To produce the book at hand, my editor, Kathryn Court, assisted by Caroline White, has treated the writing and the writer, too, with energy, affection and address. Beena Kamlani’s efforts to copy-edit a fairly large and unruly manuscript have been heroic. Ann Gold, with all her artistry joined by Amy Hill’s, has designed a volume to companion the two that came before it. Anita Karl and James Kemp have drawn up the fine maps to guide the reader through the wilds of Homer’s world. Mary Sunden has labored long and hard with Joe Marcey and Peter Smith to find this version of the Iliad some readers. And the good people at Viking Penguin—Michael Jacobs, Christine Pevitt, Leigh Butler, Paul Slovak, Marcia Burch, Faye Darnall, Maureen Donnelly, Daniel Lundy, Cynthia Achar, Roni Axelrod—all have been loyal allies in New York. In London Peter Carson and Paul Keegan have been generous hosts to the latest Homer in the house. Before he left the publisher my former editor, Alan Williams, who saw me through the troubles of Aeschylus and Sophocles, gave my plans a happy push toward Troy. Prior to the present volume, Ben Sonnenberg graciously opened the pages of Grand Street and ran three books of the translation. Reginald Gibbons gave another book a timely berth in TriQuarterly. And through it all, without the unfailing stay and strategies of my friend and agent Georges Borchardt, assisted by Cindy Klein, this Iliad might never have been published.

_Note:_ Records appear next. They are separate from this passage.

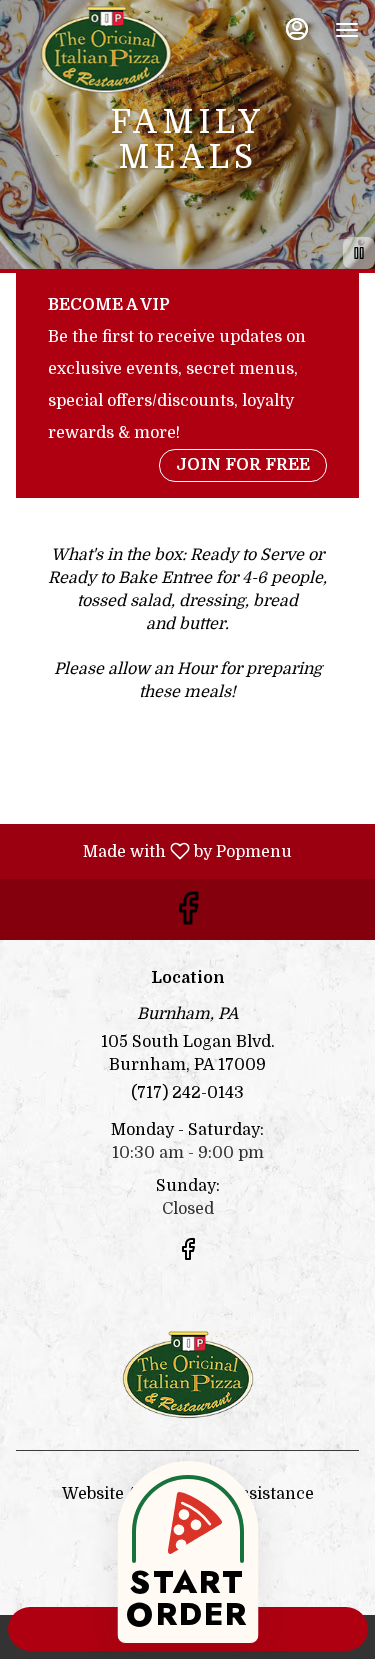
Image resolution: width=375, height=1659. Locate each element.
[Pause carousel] (359, 253)
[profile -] (297, 29)
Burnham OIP (187, 1375)
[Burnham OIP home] (106, 50)
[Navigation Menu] (347, 30)
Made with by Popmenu (153, 851)
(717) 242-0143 (187, 1093)
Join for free (243, 465)
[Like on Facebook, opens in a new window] (188, 914)
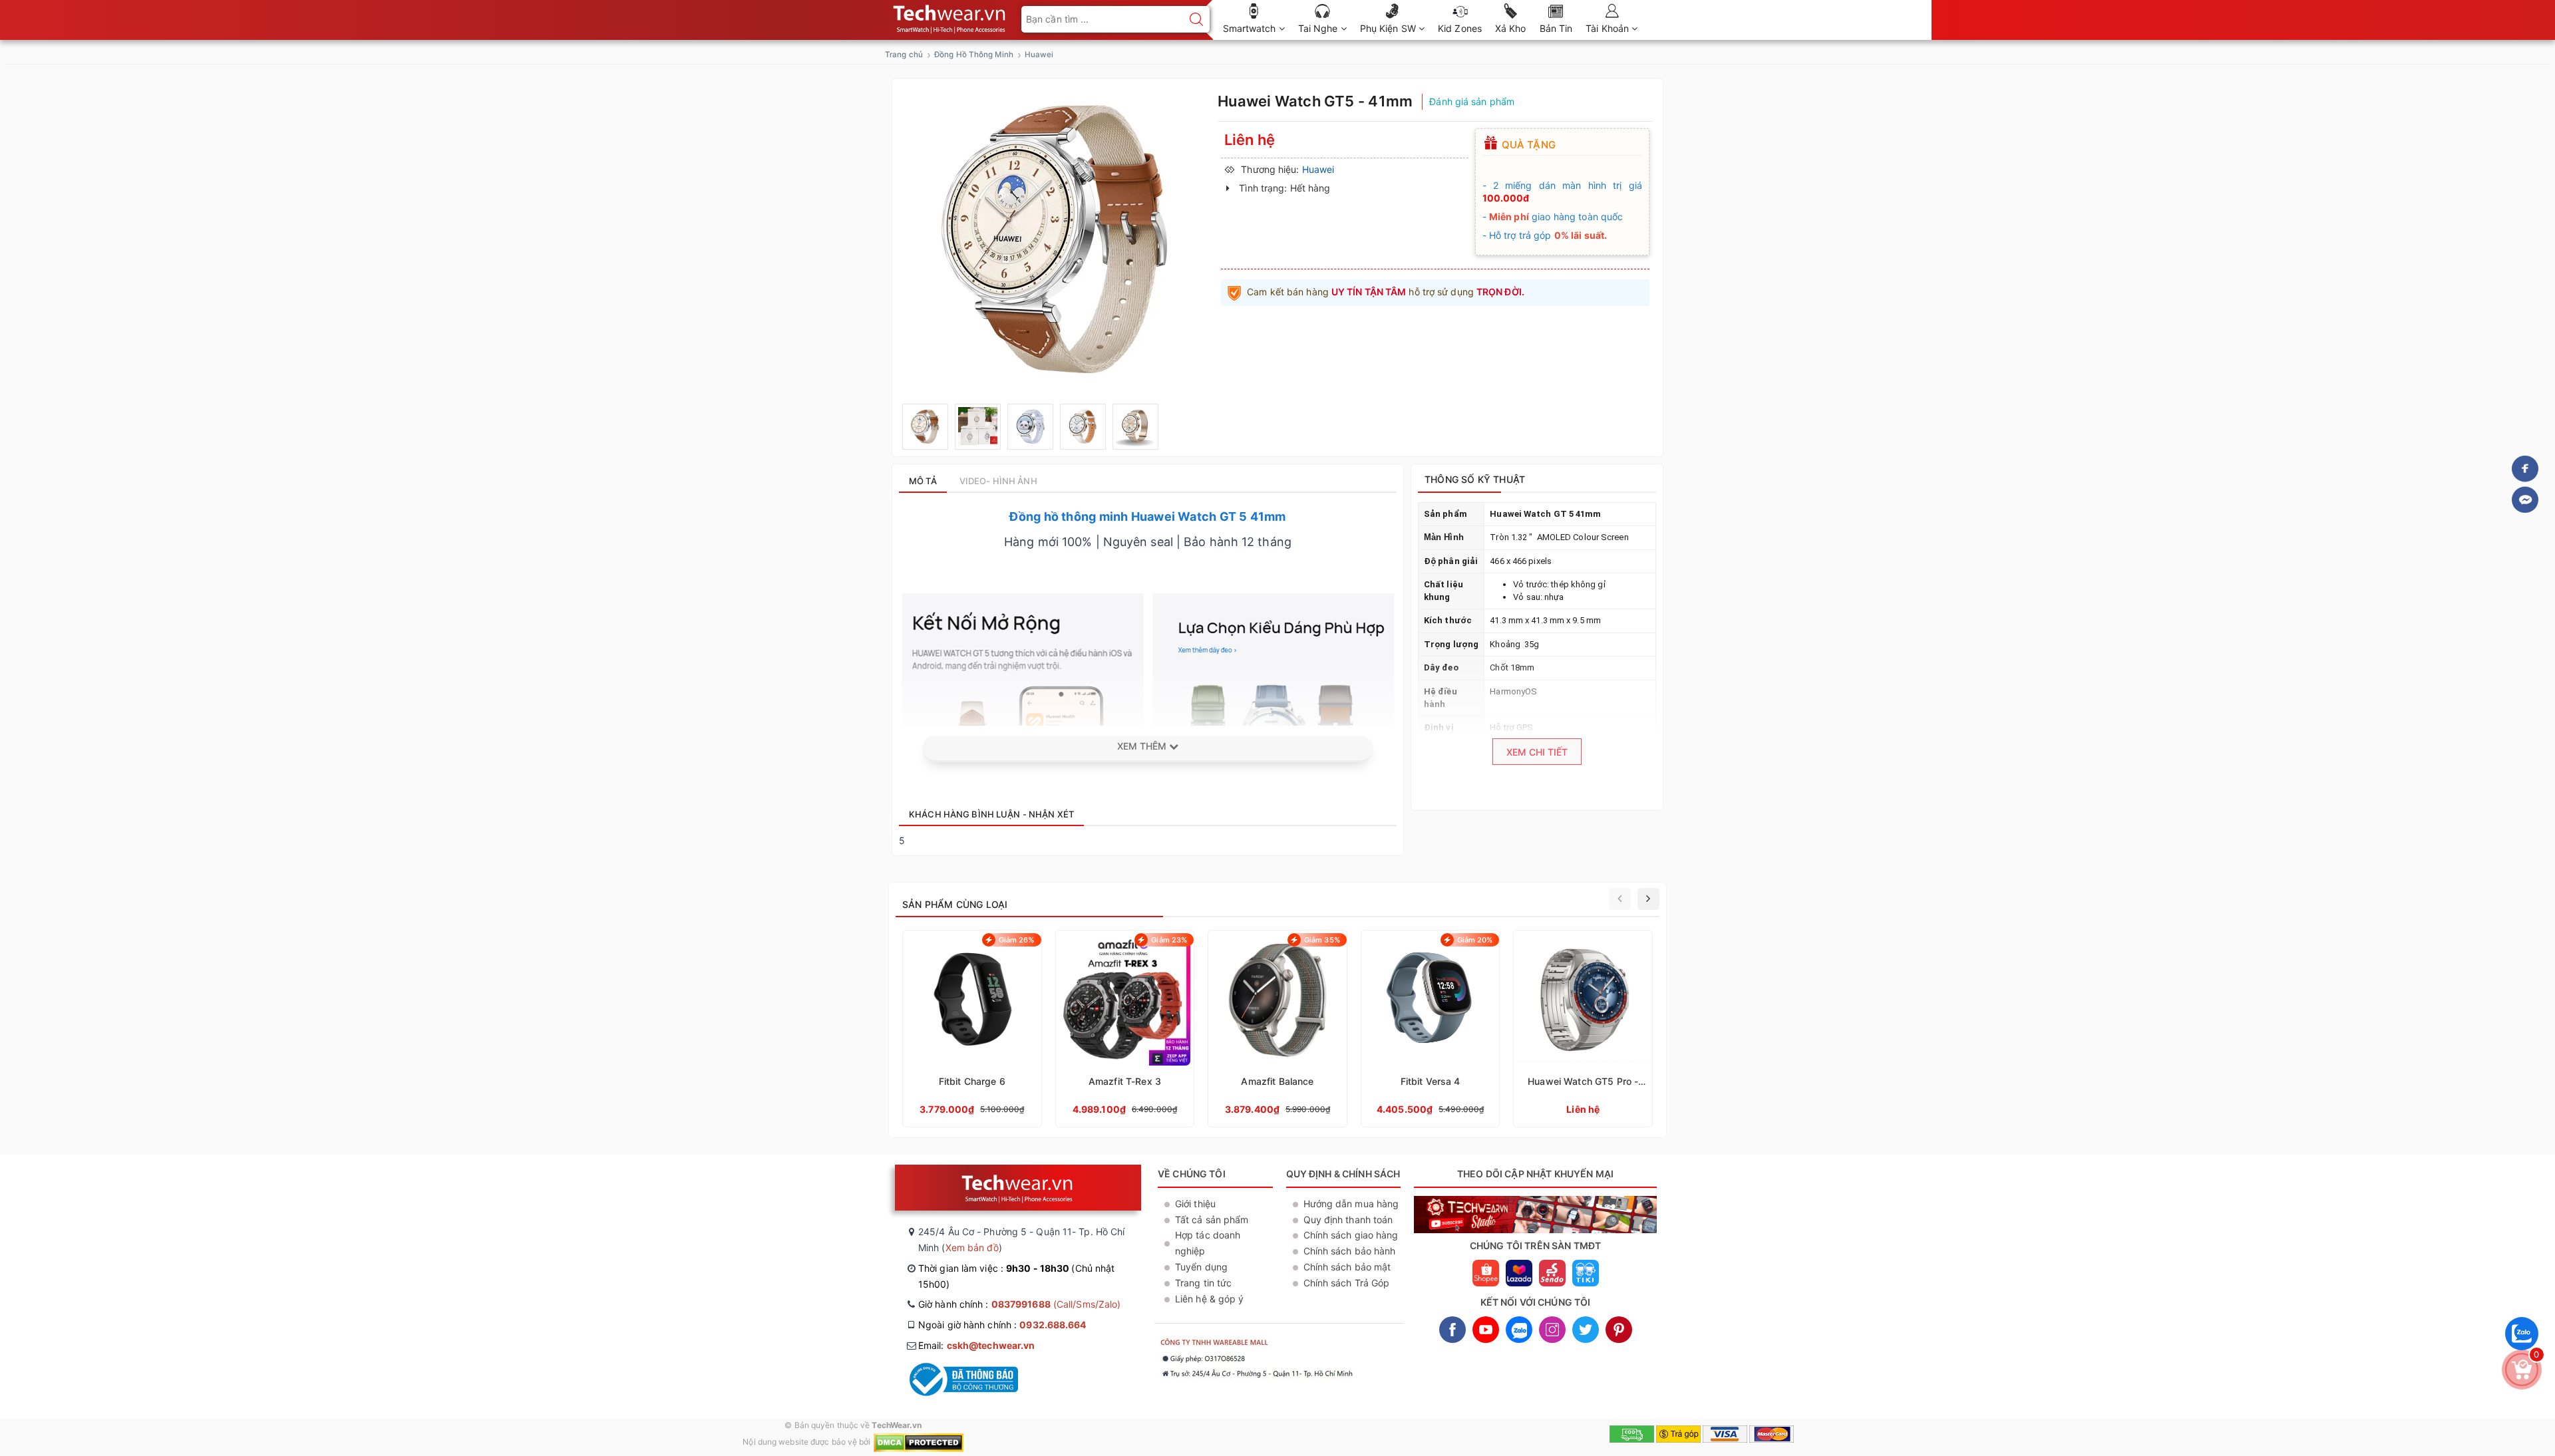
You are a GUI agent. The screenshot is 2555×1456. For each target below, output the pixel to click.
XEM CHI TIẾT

“The Classics, it is the Classics!” Blake exclaimed, with pointed reference to Homer, “that Desolate Europe with Wars!” The violence of the Iliad can be overpowering, as it was for Simone Weil and many others, yet, as the Introduction observes, Homer makes that violence coexist with humanity and compassion, as close together as the city at war and the city at peace emblazoned on Achilles’ shield. If the translation offers any sense of this, it is because the translator has often consulted the familiar spirits of Adam and Anne Parry, and always relied on the Muses summoned in the dedication, chief among them Lynne.

R.F.

Princeton, New Jersey

June 17, 1990

A NOTE ON THIS PRINTING:

This printing contains minor revisions of the text.